Brief 1: Write out the lines of the records below the forum thread as a numbered list, omitting blank lines and leaving out the pictures.

Reading text:
I always had a better set up when my set was on one mono track with breaks in between to re-tune/take a breather. I ran that pre-mixed file from either an iPod, computer or phone to the FOH using a 1/8" to XLR mono adapter. Just make sure you mix your tracks while practicing at a gigging volume so you get a balanced mix based on how you want to sound.

My general experience/tips from playing Post?Black?Dreamy? Metal for a few years

Tutorial I did on automating patches

What all that sounds like live


Hope this helps!


----------



## spudmunkey (Jul 19, 2019)

lewis said:


> crankyrayhanky said:
> 
> 
> > Why not ditch the cpu & grab a cheap MP3 player?
> ...


----------



## cronux (Jul 22, 2019)

Tnx guys, here's a short clip from our rehersal -> if it would sound like this it would be perfect 

https://www.dropbox.com/s/qdvgn7ekrmhuota/VID_125570209_133903_766.mp4?dl=0

* drums track is an mp3, played from a mobile phone plugged into the mixer that runs that into the PA -> picture of the cable is below


----------



## WhiteLightOfDeath (Jul 22, 2019)

Not stupid at all
Look at AAL

Good question
....And also im in the same boat


----------



## ZXIIIT (Jul 22, 2019)

cronux said:


> Tnx guys, here's a short clip from our rehersal -> if it would sound like this it would be perfect
> 
> https://www.dropbox.com/s/qdvgn7ekrmhuota/VID_125570209_133903_766.mp4?dl=0
> 
> * drums track is an mp3, played from a mobile phone plugged into the mixer that runs that into the PA -> picture of the cable is below


Sounds good!

I have some tips, when you use your phone, set it to Airplane mode and make sure you are running the tracks from the phone itself and not dropbox or something similar, I learned both of those things the hard way.

Brief 2: According to the forum thread, what adapter connected the device playing the pre-mixed file to the FOH?

Input:
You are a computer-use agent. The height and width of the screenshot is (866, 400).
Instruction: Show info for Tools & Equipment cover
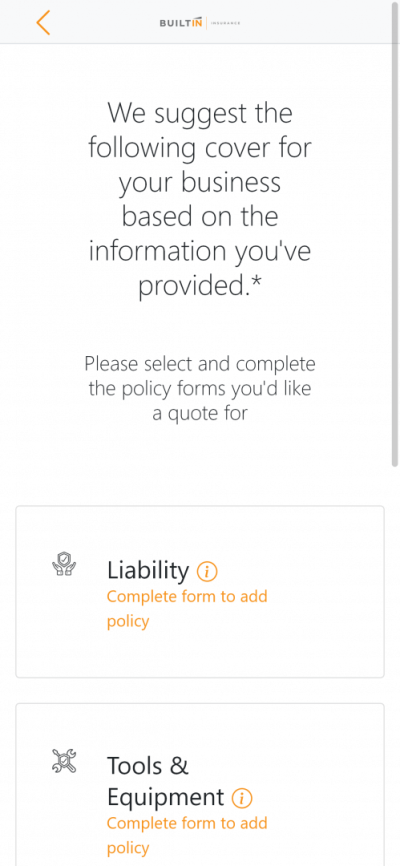click(241, 798)
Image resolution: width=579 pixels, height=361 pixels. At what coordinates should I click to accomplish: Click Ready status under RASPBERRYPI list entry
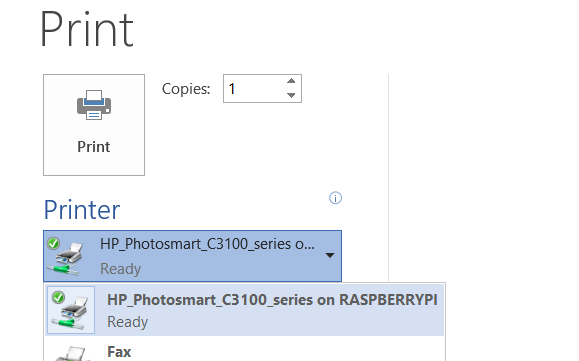pyautogui.click(x=127, y=322)
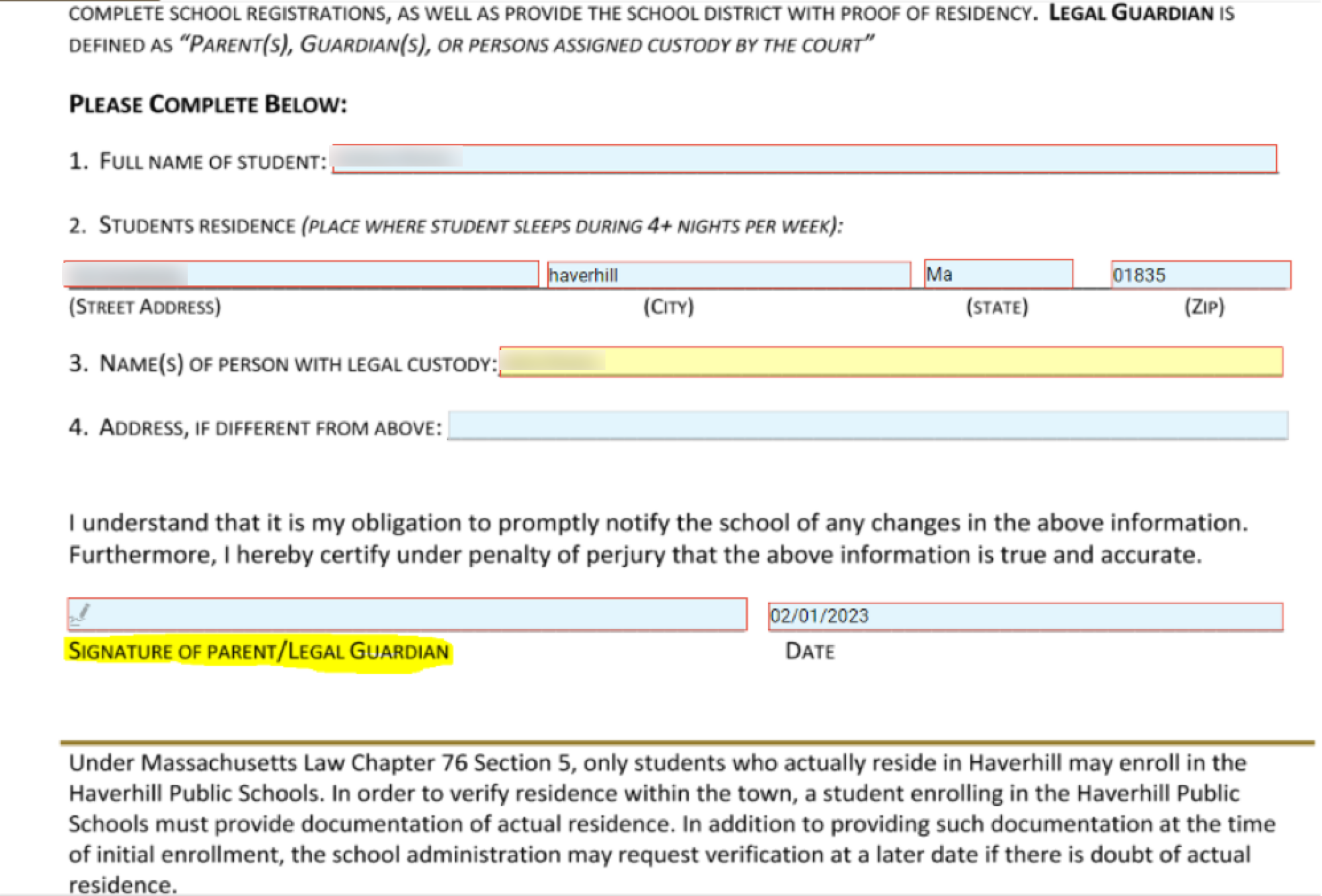
Task: Click the City field containing haverhill
Action: (x=728, y=275)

Full answer 1:
1. You are a computer-use agent. The height and width of the screenshot is (866, 400).
2. Instruction: Show info for Tools & Equipment cover
3. click(241, 798)
4. Image resolution: width=579 pixels, height=361 pixels. At what coordinates should I click to accomplish: Click Ready status under RASPBERRYPI list entry
5. pyautogui.click(x=127, y=322)
6. Task: Click the City field containing haverhill
7. Action: (x=728, y=275)

Full answer 2: A 1/8" to XLR mono adapter.